■ **The request**
Copy the rows below word for word, from the row that contains "Image resolution: width=799" through the row that contains "pyautogui.click(x=160, y=169)", with both of those rows included.

## begin

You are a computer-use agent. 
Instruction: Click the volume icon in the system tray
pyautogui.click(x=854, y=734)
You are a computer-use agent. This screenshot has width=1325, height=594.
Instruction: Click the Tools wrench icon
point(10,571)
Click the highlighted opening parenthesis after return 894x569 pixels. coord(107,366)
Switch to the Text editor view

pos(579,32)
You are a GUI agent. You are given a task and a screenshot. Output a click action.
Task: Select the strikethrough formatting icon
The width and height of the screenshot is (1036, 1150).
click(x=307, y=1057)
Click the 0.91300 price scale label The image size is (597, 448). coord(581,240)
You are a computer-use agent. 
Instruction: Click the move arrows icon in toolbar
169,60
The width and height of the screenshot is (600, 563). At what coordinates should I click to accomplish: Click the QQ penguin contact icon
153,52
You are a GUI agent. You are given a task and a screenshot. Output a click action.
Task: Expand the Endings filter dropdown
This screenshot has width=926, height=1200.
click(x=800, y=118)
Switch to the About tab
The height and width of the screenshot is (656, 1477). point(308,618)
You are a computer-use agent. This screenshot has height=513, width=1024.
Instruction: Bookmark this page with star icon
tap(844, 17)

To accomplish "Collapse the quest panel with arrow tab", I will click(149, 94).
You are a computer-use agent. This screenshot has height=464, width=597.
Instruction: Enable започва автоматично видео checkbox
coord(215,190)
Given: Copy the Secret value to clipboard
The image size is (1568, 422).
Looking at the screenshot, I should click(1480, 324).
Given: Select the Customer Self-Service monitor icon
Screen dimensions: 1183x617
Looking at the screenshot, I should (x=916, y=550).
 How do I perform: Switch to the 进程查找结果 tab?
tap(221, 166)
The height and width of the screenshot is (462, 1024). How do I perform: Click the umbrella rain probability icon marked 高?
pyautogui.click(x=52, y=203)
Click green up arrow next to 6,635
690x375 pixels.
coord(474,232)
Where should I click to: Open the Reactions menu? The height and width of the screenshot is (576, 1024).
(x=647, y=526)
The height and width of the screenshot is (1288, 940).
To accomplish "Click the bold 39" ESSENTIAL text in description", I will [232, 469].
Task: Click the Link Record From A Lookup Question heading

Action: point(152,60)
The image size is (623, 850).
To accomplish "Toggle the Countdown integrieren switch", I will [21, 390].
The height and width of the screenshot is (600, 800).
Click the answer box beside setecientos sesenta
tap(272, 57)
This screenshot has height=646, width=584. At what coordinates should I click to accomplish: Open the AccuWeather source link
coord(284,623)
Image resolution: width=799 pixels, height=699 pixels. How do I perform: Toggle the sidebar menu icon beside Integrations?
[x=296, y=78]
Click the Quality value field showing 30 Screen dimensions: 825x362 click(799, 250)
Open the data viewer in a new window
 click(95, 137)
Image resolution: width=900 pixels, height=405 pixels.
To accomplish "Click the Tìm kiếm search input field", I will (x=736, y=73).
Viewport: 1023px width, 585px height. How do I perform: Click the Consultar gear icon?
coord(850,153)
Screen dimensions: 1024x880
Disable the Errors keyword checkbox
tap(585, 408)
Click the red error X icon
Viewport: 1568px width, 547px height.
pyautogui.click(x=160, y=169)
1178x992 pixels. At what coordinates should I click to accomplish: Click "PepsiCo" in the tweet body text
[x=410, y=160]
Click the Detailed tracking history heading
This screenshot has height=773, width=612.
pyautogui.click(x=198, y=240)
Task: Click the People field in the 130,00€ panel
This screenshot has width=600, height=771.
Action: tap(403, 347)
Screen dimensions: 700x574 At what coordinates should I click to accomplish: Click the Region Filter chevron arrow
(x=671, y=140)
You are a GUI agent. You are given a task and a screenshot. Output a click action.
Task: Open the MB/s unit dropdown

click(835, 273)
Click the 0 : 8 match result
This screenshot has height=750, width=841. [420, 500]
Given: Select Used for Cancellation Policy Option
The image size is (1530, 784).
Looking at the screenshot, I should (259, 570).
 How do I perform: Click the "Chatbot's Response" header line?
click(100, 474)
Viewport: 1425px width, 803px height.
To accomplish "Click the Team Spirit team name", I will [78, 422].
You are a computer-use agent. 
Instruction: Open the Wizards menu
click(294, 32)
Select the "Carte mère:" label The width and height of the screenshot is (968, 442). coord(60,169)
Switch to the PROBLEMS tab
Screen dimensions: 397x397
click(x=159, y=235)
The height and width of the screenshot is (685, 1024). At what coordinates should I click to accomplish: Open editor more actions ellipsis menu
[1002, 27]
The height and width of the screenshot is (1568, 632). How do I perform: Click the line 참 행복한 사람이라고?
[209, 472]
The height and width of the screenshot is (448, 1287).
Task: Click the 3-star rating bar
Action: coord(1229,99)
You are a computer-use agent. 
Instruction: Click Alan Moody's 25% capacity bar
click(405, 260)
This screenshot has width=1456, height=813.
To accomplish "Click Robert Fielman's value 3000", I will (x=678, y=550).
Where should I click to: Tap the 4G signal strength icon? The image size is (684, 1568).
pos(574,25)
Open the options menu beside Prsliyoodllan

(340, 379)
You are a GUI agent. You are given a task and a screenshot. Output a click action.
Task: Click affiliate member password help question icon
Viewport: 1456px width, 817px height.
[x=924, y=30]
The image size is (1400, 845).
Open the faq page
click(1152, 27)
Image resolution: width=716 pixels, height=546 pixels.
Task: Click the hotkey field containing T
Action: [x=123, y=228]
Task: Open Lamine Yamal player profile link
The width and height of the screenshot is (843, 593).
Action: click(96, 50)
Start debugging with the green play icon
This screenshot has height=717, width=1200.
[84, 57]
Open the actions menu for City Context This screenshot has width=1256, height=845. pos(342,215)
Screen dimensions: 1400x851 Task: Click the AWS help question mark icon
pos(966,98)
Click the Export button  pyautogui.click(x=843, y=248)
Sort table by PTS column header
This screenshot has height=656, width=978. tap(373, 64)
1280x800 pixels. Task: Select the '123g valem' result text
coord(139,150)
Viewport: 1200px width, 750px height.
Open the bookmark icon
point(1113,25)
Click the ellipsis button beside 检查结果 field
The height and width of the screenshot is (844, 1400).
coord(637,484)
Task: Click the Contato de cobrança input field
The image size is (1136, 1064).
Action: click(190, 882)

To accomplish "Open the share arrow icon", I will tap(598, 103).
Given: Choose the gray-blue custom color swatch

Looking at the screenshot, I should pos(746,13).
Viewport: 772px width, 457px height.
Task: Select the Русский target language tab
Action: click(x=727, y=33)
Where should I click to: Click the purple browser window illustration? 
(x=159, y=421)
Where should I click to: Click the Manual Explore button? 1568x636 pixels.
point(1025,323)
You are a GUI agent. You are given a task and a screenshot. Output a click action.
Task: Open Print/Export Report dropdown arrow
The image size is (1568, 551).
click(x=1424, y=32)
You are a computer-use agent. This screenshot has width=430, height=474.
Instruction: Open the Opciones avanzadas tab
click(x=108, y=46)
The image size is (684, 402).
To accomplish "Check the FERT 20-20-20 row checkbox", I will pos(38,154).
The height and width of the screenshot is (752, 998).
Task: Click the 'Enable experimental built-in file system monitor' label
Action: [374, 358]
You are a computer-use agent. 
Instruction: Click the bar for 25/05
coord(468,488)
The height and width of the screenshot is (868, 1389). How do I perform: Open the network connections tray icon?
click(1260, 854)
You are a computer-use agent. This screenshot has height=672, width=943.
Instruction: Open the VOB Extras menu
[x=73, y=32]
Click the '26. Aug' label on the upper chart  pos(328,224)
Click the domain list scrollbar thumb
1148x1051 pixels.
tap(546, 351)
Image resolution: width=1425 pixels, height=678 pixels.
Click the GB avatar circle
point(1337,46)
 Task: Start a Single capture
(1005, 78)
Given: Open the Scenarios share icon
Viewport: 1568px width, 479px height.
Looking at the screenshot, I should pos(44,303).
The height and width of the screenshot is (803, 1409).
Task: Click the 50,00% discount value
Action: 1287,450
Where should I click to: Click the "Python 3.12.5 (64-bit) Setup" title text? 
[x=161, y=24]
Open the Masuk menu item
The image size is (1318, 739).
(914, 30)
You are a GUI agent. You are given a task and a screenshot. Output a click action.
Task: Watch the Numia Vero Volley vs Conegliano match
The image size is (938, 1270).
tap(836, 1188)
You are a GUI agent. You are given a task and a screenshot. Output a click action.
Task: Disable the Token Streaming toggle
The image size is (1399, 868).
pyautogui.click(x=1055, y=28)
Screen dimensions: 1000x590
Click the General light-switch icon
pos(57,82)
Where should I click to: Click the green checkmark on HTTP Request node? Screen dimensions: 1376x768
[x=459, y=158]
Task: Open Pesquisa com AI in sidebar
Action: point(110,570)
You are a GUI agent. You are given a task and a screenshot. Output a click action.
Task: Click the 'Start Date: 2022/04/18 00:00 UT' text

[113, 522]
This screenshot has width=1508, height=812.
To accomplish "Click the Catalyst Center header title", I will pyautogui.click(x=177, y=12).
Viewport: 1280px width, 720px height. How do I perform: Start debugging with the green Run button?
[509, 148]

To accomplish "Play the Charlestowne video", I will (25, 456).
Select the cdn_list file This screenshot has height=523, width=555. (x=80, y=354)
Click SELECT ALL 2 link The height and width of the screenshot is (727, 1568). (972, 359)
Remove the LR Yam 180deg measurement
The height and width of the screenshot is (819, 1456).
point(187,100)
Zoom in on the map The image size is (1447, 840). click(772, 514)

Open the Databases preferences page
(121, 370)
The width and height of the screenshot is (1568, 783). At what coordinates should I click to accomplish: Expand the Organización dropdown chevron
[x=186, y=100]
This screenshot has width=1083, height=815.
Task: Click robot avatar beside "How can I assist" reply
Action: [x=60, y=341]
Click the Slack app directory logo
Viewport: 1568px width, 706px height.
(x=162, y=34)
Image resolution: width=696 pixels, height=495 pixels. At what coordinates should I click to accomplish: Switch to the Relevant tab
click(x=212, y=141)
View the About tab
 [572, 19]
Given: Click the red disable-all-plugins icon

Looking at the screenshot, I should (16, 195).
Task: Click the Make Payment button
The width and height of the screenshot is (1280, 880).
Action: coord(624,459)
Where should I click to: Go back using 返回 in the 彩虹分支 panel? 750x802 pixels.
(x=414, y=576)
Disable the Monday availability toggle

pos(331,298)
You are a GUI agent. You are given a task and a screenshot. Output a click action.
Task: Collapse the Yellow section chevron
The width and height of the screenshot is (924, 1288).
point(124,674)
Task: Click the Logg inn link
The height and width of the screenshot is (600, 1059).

## end

■ **Output of the exercise**
Image resolution: width=799 pixels, height=699 pixels. How do I perform: Toggle the sidebar menu icon beside Integrations?
[x=296, y=78]
Click the Quality value field showing 30 Screen dimensions: 825x362 click(799, 250)
Open the data viewer in a new window
 click(95, 137)
Image resolution: width=900 pixels, height=405 pixels.
To accomplish "Click the Tìm kiếm search input field", I will (x=736, y=73).
Viewport: 1023px width, 585px height. How do I perform: Click the Consultar gear icon?
coord(850,153)
Screen dimensions: 1024x880
Disable the Errors keyword checkbox
tap(585, 408)
Click the red error X icon
Viewport: 1568px width, 547px height.
pyautogui.click(x=160, y=169)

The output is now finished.